* begin Data excerpts *

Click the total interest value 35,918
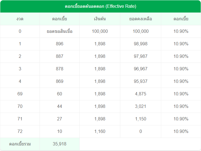The width and height of the screenshot is (201, 151). pos(60,144)
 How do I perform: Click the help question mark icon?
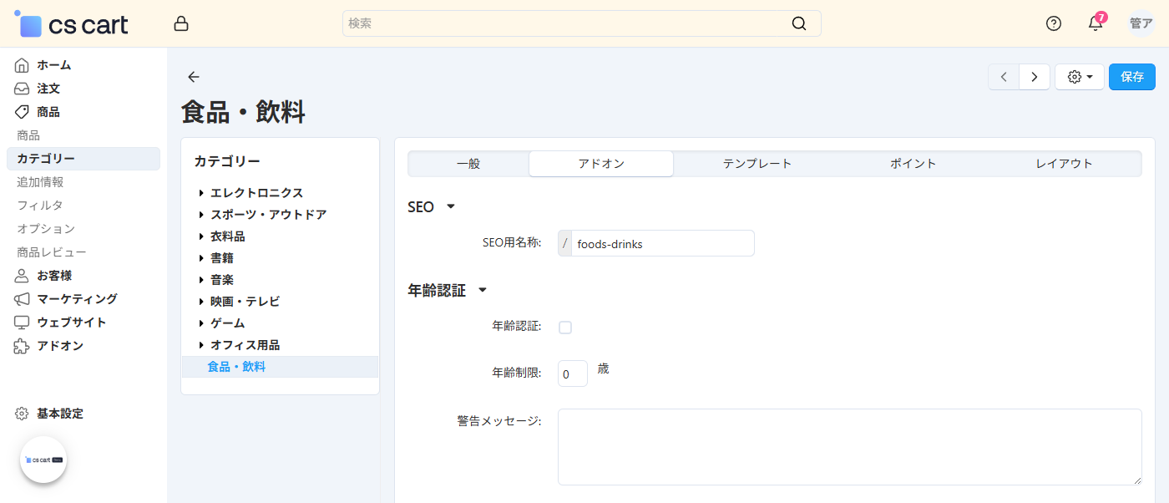coord(1053,23)
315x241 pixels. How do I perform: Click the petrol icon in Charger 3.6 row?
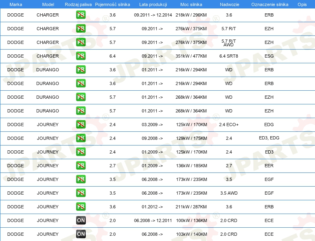81,15
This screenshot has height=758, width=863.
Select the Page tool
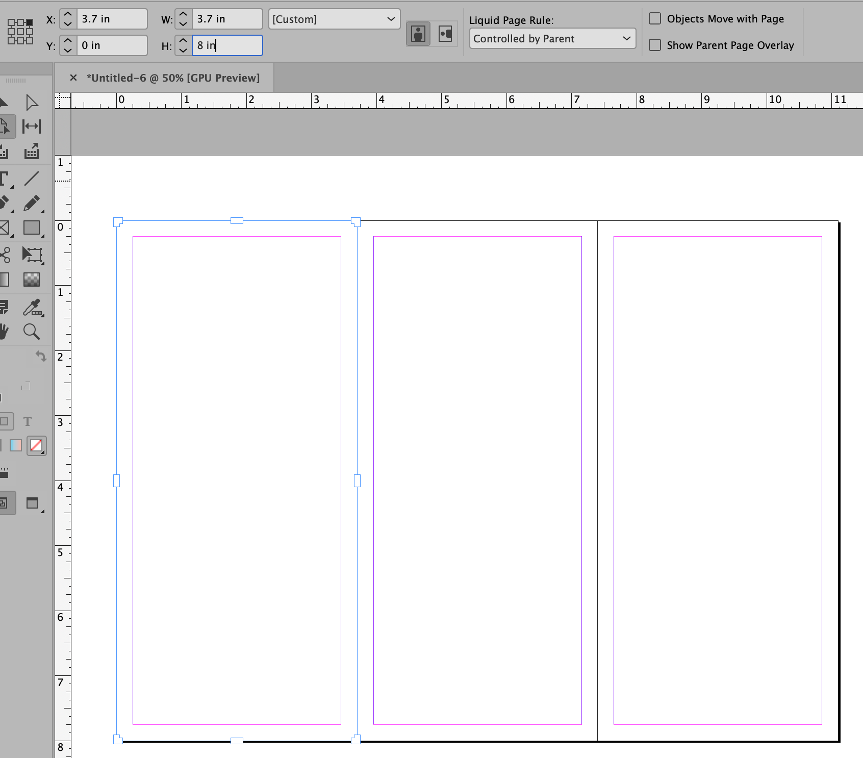pos(8,127)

* end Data excerpts *

### Task prompt
Tally the lines in the rows above that contain the word "Click", and state only that number.

### Right answer
3